Monday, July 22nd, 2013

Recent evolution in the Australian retail sector has caused a strategic shift from price discounting to an enhanced shopper experience, giving shoppers more reasons to visit, dwell, and spend money. Our local market seems headed in the same direction as the more sophisticated retail markets found in other countries.

Australia’s largest supermarket group, Woolworths, has recently launched a specialist beauty bar in its well-known Sydney Town Hall store, offering beauty treatments, make overs, skin consultations, and manicures. The store stocks a range of premium, professional-quality hair and beauty brands such as Bliss, Essie, and Model Co. that were previously only sold through speciality stores.

Jaid Hulsbosch, Director of Hulsbosch Communication By Design, the company that designed the beauty bar, commented “This is a strategic departure from the grocery sector’s more traditional model of hair and beauty, to one that respects not only Woolworths as a brand—its values, personality, and proposition—but the consumer experience.” In addition to the beauty bar, in late 2012, the retailer launched in-store sushi bars offering fresh orders made by expert chefs.

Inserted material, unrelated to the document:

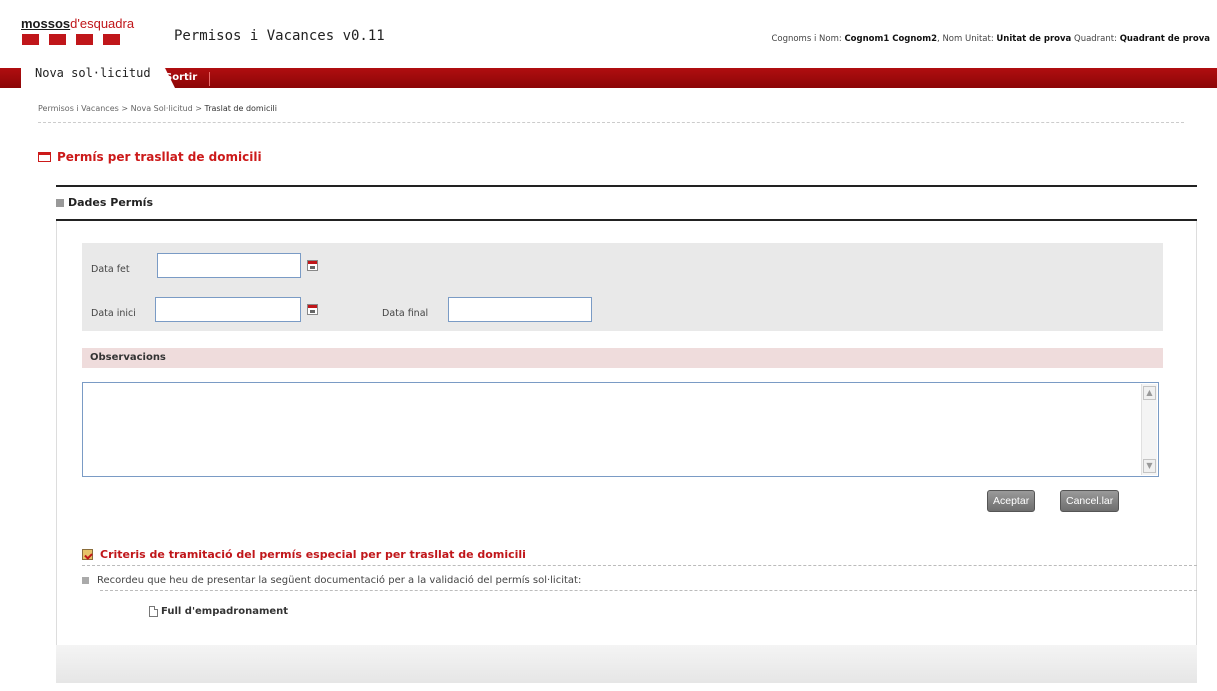 The image size is (1217, 691). Describe the element at coordinates (71, 40) in the screenshot. I see `logo-squares` at that location.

In a similar bid to give shoppers more reasons to visit, recent changes to Coles stores now include a delicatessen, butcher, and an extended fresh produce section with fruit and vegetables on ice for maximum freshness. With a cheese shop carrying a range of gourmet cheeses and a mini newsagent that stocks all the latest books, magazines, and new-release DVDs, there is something for everyone. In key stores, the retailer now offers iPads, allowing shoppers to browse specials and recipes developed by chef and brand ambassador, Curtis Stone. And when you’re done shopping, the in-house barista is on hand, making coffee in the new in-store patisserie.

In the United Kingdom, over half of the 600 Marks & Spencer stores contain in-store cafes. These cafes are extremely valuable to the overall success of the business, driving footfall and attracting loyal customers. In fact, the 15% of M&S customers who use the cafe frequently account for 50% of overall M&S store sales, spending three times more than non-users.

This new direction is seemingly a win-win situation for shoppers and retailers alike. In retailers’ bids to win loyalty and preference, shoppers get a better experience, and the retailers win the hearts and wallets of their shoppers. With an enhanced shopping experience as the new focus, we might finally see unique retail experiences at the two dominant Australian supermarket chains.